Material provided.
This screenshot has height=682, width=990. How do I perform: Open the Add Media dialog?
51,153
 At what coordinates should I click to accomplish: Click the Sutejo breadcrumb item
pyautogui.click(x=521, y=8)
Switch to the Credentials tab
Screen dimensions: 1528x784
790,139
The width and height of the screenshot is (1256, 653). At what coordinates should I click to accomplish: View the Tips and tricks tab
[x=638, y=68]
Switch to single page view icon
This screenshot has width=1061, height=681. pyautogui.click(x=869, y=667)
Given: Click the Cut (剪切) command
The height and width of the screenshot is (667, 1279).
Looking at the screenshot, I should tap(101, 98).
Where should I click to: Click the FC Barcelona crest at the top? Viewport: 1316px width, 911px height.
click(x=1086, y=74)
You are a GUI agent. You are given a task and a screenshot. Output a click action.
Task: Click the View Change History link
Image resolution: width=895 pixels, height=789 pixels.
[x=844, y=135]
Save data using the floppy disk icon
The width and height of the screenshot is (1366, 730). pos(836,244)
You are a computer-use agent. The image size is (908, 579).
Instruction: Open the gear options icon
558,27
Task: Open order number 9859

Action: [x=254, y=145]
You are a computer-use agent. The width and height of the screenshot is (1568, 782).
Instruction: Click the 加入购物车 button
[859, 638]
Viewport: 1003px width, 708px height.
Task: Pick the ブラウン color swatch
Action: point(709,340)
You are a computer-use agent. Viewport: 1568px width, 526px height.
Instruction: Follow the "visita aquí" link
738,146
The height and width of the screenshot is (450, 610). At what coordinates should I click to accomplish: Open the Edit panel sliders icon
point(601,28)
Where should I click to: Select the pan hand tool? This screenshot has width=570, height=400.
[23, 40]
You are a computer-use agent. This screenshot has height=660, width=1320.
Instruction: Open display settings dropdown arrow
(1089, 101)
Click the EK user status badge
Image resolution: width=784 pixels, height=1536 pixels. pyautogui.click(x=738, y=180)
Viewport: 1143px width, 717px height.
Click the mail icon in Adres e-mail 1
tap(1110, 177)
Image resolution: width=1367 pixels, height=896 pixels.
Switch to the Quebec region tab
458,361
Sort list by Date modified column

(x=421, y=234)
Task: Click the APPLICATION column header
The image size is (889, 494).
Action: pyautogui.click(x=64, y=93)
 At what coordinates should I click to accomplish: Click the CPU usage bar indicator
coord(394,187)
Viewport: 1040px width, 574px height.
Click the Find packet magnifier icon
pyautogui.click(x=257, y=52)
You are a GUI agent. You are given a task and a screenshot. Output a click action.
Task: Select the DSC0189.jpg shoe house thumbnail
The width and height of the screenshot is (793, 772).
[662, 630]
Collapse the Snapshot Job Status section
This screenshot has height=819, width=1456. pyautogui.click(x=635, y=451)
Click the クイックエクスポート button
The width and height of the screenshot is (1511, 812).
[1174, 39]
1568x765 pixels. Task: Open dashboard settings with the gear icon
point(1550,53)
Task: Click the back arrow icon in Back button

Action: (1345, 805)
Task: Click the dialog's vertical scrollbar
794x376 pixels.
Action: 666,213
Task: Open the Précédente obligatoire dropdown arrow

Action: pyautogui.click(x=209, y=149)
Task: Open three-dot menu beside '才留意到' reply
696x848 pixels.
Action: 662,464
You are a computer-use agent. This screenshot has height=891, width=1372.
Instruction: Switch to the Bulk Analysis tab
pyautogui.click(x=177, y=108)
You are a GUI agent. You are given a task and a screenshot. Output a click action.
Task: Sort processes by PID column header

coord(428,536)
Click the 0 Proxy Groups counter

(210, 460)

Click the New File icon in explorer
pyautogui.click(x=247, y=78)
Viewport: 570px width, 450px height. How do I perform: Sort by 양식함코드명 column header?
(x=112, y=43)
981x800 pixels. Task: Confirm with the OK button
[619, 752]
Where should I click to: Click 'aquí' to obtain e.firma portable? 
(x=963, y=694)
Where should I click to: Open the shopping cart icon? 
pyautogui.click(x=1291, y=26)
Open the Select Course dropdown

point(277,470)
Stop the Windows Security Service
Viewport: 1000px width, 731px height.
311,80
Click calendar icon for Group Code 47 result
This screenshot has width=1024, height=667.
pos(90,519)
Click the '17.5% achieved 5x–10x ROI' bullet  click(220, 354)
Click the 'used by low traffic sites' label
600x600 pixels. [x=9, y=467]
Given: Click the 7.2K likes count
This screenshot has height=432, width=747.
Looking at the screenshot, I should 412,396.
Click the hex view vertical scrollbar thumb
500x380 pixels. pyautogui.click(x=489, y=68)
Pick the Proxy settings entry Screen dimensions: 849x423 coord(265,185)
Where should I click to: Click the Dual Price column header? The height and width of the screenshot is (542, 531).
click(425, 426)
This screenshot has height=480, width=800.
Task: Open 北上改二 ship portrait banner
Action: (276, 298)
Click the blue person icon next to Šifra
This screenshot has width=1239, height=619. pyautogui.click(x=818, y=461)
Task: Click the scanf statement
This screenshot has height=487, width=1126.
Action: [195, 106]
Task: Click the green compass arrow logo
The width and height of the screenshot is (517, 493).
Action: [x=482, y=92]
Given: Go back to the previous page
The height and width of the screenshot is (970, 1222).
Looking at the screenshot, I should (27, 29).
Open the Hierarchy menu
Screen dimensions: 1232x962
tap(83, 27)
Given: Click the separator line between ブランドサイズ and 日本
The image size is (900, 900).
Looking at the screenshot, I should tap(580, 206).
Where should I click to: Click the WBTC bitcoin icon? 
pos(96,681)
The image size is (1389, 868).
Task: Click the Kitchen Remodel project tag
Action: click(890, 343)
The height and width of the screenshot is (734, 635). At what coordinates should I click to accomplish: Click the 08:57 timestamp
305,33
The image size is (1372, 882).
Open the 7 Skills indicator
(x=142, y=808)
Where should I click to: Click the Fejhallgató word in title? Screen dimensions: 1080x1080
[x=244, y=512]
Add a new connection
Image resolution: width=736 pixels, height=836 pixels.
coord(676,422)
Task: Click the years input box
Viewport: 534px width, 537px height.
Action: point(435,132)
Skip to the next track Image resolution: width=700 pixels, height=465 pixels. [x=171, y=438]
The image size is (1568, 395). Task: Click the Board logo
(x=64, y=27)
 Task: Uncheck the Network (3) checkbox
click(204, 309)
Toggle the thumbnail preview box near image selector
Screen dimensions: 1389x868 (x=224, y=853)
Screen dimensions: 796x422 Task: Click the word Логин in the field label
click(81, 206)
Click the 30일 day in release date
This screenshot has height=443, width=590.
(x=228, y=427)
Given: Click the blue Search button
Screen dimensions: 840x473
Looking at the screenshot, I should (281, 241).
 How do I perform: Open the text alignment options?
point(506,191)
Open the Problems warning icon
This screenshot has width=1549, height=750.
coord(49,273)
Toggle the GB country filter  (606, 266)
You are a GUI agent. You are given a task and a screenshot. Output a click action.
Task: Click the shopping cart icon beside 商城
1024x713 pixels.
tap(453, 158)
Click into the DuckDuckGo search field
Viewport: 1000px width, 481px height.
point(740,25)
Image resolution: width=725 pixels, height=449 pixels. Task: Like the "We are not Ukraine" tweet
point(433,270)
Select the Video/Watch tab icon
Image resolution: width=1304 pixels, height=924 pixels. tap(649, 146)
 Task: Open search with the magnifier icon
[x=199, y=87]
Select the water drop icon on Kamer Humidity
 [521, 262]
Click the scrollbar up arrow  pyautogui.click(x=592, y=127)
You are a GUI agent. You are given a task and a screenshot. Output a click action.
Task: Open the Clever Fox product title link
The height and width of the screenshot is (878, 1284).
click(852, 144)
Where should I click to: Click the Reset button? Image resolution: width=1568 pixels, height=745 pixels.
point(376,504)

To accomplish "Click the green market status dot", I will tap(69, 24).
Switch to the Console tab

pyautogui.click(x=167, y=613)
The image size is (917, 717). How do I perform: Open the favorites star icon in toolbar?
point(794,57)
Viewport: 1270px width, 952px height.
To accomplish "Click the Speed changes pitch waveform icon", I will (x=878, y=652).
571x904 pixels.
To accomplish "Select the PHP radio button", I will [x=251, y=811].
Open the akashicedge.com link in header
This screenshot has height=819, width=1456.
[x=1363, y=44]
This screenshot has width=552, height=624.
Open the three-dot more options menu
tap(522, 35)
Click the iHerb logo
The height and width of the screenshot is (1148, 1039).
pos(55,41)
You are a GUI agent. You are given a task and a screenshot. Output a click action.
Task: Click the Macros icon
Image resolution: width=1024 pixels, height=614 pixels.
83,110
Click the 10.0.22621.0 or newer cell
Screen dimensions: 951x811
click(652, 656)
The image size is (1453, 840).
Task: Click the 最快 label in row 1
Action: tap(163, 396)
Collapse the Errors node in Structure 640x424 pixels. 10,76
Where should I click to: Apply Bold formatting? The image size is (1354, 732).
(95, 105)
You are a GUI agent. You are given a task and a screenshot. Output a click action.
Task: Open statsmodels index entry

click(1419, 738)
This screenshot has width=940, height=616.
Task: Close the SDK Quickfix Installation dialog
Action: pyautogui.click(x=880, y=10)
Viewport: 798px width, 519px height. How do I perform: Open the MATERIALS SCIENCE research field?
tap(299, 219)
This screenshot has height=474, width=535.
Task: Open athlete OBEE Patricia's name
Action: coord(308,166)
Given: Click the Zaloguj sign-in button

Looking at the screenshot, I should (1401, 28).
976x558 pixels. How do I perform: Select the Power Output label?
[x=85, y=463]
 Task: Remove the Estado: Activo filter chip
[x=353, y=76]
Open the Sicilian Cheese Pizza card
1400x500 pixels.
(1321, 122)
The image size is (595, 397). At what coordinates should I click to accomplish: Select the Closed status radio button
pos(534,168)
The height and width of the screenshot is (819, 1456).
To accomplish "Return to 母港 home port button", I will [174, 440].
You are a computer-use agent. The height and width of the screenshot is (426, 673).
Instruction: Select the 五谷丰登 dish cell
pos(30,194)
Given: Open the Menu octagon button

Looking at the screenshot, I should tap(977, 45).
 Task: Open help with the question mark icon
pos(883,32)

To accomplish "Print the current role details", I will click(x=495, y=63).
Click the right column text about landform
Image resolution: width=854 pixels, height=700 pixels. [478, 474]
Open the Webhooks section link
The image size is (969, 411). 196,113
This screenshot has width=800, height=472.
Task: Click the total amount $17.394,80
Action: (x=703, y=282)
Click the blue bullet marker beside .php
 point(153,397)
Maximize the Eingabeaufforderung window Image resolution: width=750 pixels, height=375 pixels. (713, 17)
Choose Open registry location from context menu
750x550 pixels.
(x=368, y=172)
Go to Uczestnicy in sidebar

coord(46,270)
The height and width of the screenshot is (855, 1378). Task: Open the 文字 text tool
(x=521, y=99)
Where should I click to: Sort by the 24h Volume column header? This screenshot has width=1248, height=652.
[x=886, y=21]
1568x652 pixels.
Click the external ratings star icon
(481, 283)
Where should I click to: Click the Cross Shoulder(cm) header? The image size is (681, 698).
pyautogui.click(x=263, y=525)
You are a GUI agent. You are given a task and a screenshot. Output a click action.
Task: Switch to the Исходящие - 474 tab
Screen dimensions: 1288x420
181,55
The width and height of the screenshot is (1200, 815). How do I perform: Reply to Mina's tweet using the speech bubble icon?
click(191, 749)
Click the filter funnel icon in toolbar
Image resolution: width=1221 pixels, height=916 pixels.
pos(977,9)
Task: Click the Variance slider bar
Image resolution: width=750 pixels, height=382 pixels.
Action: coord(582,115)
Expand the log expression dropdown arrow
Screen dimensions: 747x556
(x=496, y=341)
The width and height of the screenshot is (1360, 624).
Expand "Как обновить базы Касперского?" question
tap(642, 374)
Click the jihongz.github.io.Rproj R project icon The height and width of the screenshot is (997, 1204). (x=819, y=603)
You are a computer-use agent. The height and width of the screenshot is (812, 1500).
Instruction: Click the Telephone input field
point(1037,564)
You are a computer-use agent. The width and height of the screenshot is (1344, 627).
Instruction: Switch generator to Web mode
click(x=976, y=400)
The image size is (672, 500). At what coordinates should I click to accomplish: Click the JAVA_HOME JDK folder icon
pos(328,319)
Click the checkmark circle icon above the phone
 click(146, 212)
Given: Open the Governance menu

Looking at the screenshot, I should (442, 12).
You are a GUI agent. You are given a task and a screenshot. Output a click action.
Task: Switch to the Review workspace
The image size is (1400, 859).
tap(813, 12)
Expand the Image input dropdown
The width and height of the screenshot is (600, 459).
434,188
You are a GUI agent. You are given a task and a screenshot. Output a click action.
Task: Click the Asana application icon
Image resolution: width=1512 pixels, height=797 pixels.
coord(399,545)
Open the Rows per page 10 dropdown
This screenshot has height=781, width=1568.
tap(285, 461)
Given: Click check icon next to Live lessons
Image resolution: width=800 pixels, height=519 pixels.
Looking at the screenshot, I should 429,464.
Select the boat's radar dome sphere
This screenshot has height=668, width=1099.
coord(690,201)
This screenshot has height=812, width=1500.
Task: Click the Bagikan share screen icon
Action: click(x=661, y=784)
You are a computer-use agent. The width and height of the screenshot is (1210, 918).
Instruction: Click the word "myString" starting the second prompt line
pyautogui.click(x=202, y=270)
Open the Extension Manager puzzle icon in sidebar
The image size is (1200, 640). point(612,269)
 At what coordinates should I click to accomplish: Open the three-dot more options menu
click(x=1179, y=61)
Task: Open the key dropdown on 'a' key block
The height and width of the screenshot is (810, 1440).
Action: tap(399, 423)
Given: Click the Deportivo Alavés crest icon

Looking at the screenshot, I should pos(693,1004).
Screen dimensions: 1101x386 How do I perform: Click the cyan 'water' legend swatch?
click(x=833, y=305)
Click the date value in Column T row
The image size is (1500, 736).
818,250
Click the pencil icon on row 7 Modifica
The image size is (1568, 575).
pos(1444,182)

Requirements. Rewrite the records from the line containing "Given: Open the Menu octagon button" through the line containing "tap(642, 374)" as a numbered list, leaving out blank lines and including both of those lines.

Finished task.
1. Given: Open the Menu octagon button
2. Looking at the screenshot, I should tap(977, 45).
3.  Task: Open help with the question mark icon
4. pos(883,32)
5. To accomplish "Print the current role details", I will click(x=495, y=63).
6. Click the right column text about landform
7. Image resolution: width=854 pixels, height=700 pixels. [478, 474]
8. Open the Webhooks section link
9. The image size is (969, 411). 196,113
10. This screenshot has width=800, height=472.
11. Task: Click the total amount $17.394,80
12. Action: (x=703, y=282)
13. Click the blue bullet marker beside .php
14.  point(153,397)
15. Maximize the Eingabeaufforderung window Image resolution: width=750 pixels, height=375 pixels. (713, 17)
16. Choose Open registry location from context menu
17. 750x550 pixels.
18. (x=368, y=172)
19. Go to Uczestnicy in sidebar
20. coord(46,270)
21. The height and width of the screenshot is (855, 1378). Task: Open the 文字 text tool
22. (x=521, y=99)
23. Where should I click to: Sort by the 24h Volume column header? This screenshot has width=1248, height=652.
24. [x=886, y=21]
25. 1568x652 pixels.
26. Click the external ratings star icon
27. (481, 283)
28. Where should I click to: Click the Cross Shoulder(cm) header? The image size is (681, 698).
29. pyautogui.click(x=263, y=525)
30. You are a GUI agent. You are given a task and a screenshot. Output a click action.
31. Task: Switch to the Исходящие - 474 tab
32. Screen dimensions: 1288x420
33. 181,55
34. The width and height of the screenshot is (1200, 815). How do I perform: Reply to Mina's tweet using the speech bubble icon?
35. click(191, 749)
36. Click the filter funnel icon in toolbar
37. Image resolution: width=1221 pixels, height=916 pixels.
38. pos(977,9)
39. Task: Click the Variance slider bar
40. Image resolution: width=750 pixels, height=382 pixels.
41. Action: coord(582,115)
42. Expand the log expression dropdown arrow
43. Screen dimensions: 747x556
44. (x=496, y=341)
45. The width and height of the screenshot is (1360, 624).
46. Expand "Как обновить базы Касперского?" question
47. tap(642, 374)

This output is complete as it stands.